POJ 2456. Aggressive cows

1. 题目

http://poj.org/problem?id=2456

Aggressive cows
Time Limit: 1000MS Memory Limit: 65536K
Total Submissions: 8456 Accepted: 4224

Description

Farmer John has built a new long barn, with N (2 <= N <= 100,000) stalls. The stalls are located along a straight line at positions x1,…,xN (0 <= xi <= 1,000,000,000).
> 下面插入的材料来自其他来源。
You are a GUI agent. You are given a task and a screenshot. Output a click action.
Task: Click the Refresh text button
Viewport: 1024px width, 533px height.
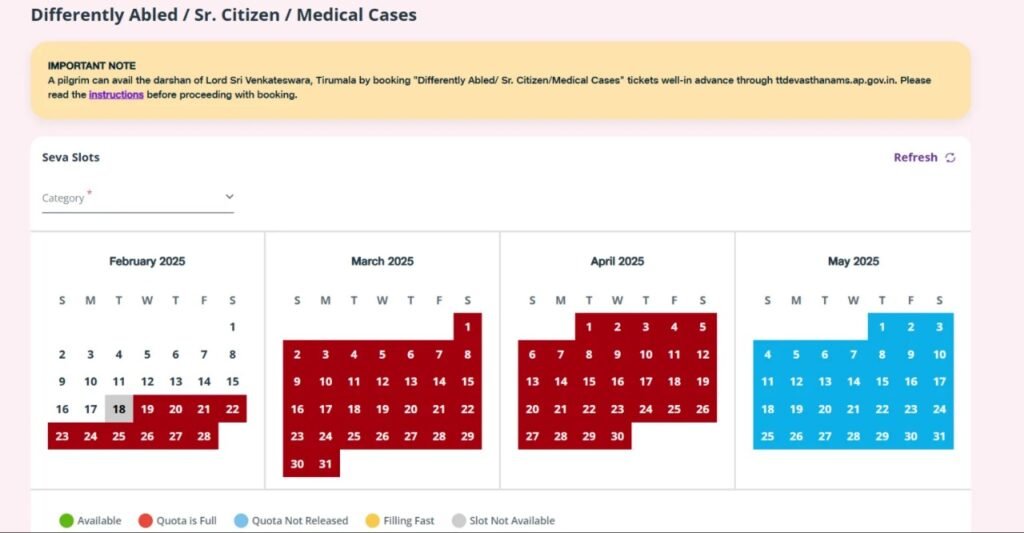915,157
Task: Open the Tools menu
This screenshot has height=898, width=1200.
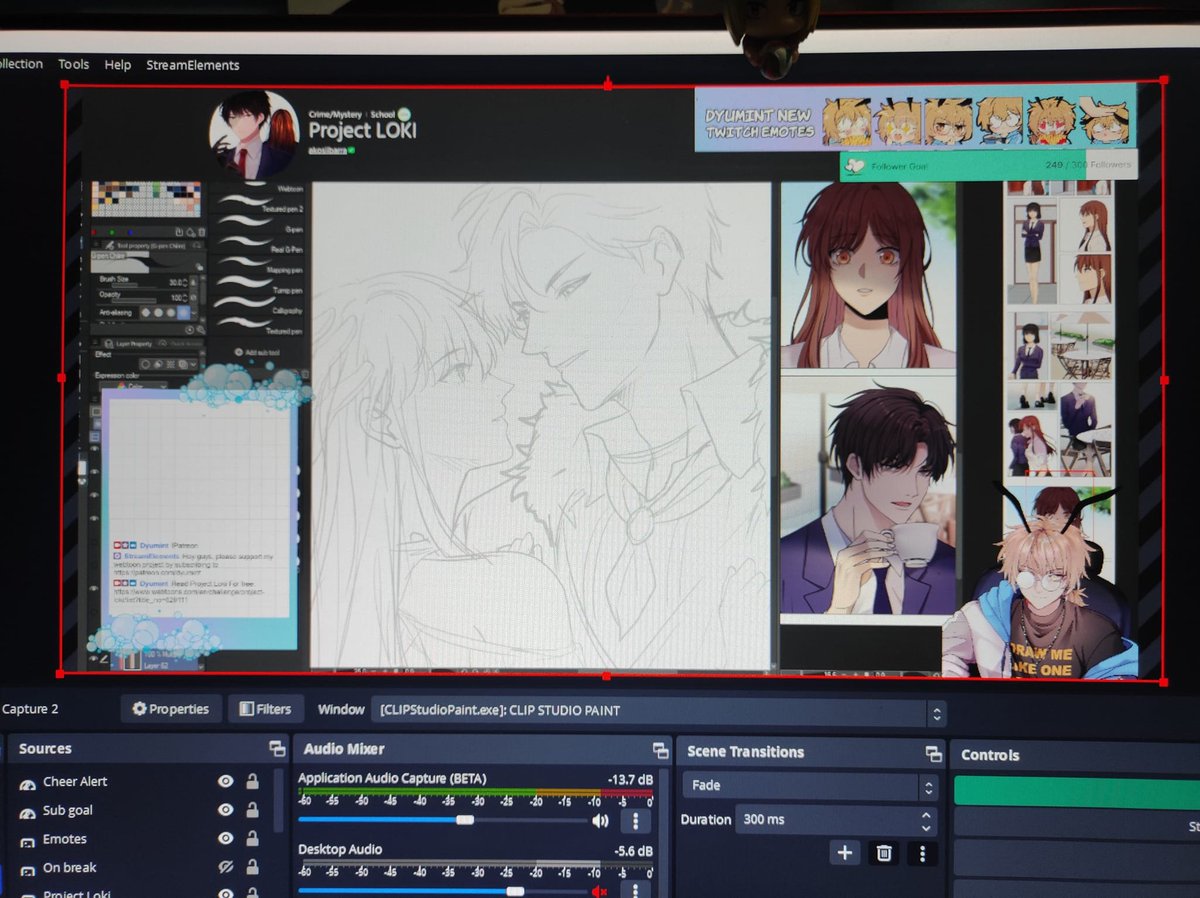Action: pyautogui.click(x=73, y=64)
His C (2 <= C <= N) cows don’t like this barn layout and become aggressive towards each other once put into a stall. To prevent the cows from hurting each other, FJ want to assign the cows to the stalls, such that the minimum distance between any two of them is as large as possible. What is the largest minimum distance?

Input

* Line 1: Two space-separated integers: N and C

* Lines 2..N+1: Line i+1 contains an integer stall location, xi

Output

* Line 1: One integer: the largest minimum distance

Sample Input

5 3
1
2
8
4
9

Sample Output

3

Hint

OUTPUT DETAILS:

FJ can put his 3 cows in the stalls at positions 1, 4 and 8, resulting in a minimum distance of 3.
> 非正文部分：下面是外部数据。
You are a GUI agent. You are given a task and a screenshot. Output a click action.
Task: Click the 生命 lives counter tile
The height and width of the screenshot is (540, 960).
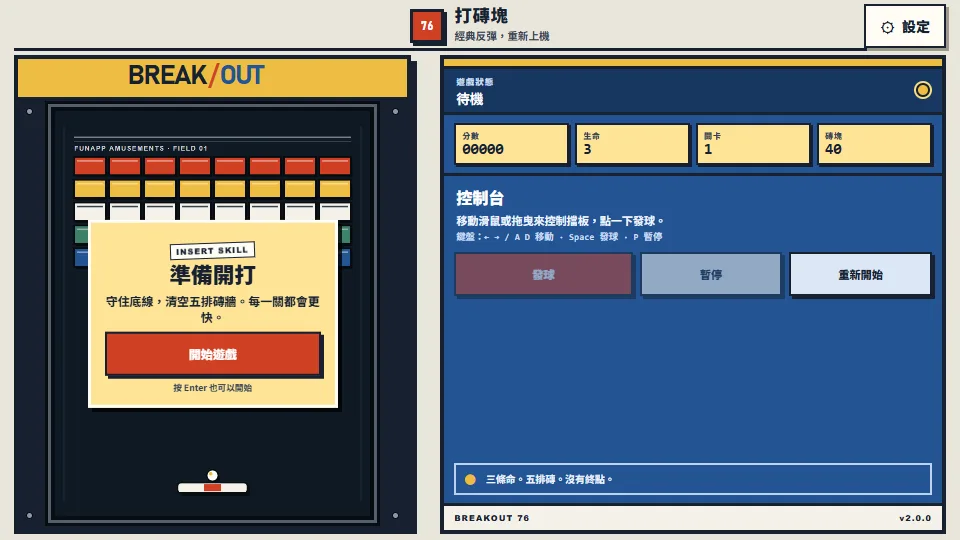pyautogui.click(x=632, y=144)
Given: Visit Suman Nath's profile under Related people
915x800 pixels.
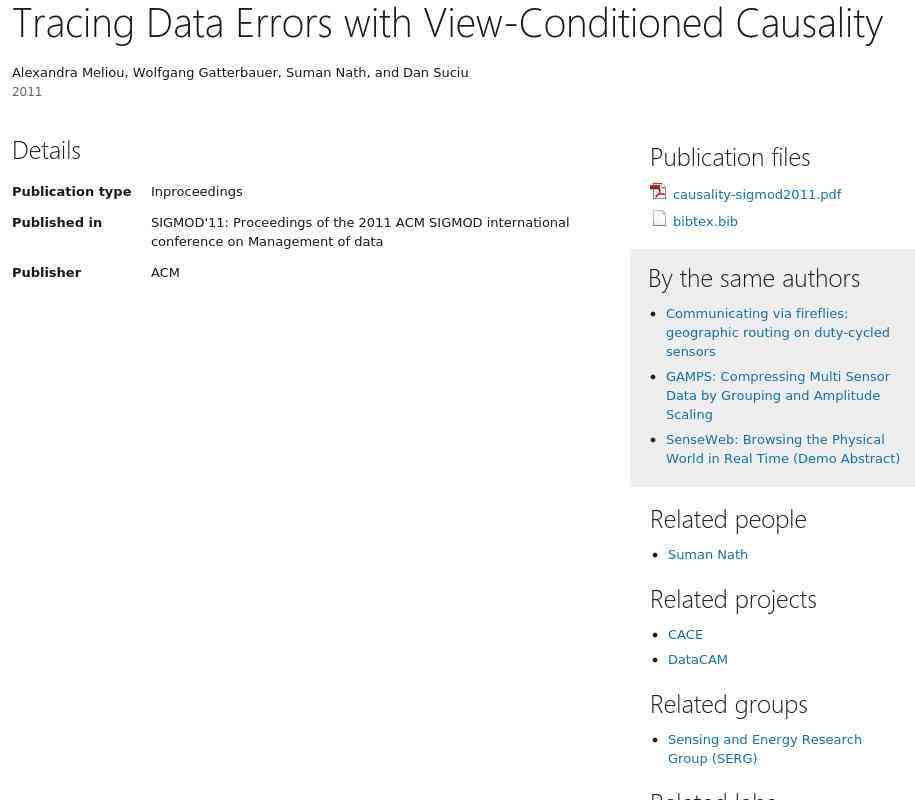Looking at the screenshot, I should click(707, 555).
Huge input data,scanf is recommended.

Source

2. 思路

牲口棚里有N个畜栏排成一行,畜栏位置为x1,…,xN,要把有C头牛安排到N个畜栏里(2 <= C <= N),每个畜栏只能安放一头牛,要求两头牛之间的距离尽可能远,求C头牛之间最短距离的最大值。
对畜栏位置进行排序后,对最短距离进行二分搜索。

3. 代码

#include <stdio.h>
#include <stdlib.h>

#define MAX_N 100000

void solveE5B_AggressiveCows();
void inputPositions(int pos[], int n);
int cmp(const void *a, const void *b);
bool isSafe(int pos[], int n, int dist, int target);

int main() {
	solveE5B_AggressiveCows();
}

int positions[MAX_N];
void solveE5B_AggressiveCows() {
	int n, c;
	scanf("%d %d", &n, &c);

	inputPositions(positions, n);

	int l = 0, r = positions[n - 1], mid = (l + r) / 2;
	while (l <= r) {
		if (isSafe(positions, n, mid, c)) {
			l = mid + 1;
		} else {
			r = mid - 1;
		}
		mid = (l + r) / 2;
	}

	printf("%d\n", mid);
}

void inputPositions(int pos[], int n) {
	for (int i = 0; i < n; ++i) {
		scanf("%d", &pos[i]);
	}
	qsort(pos, n, sizeof(int), cmp);
}

int cmp(const void *a, const void *b) {
	return (*(int *)a - *(int *)b);
}

bool isSafe(int pos[], int n, int dist, int target) {
	int cnt = 1, start = pos[0];
	for (int i = 1; i < n; ++i) {
		if (pos[i] - start >= dist) {
			start = pos[i];
			++cnt;
		}
	}

	if (cnt >= target)
		return true;
	else
		return false;
}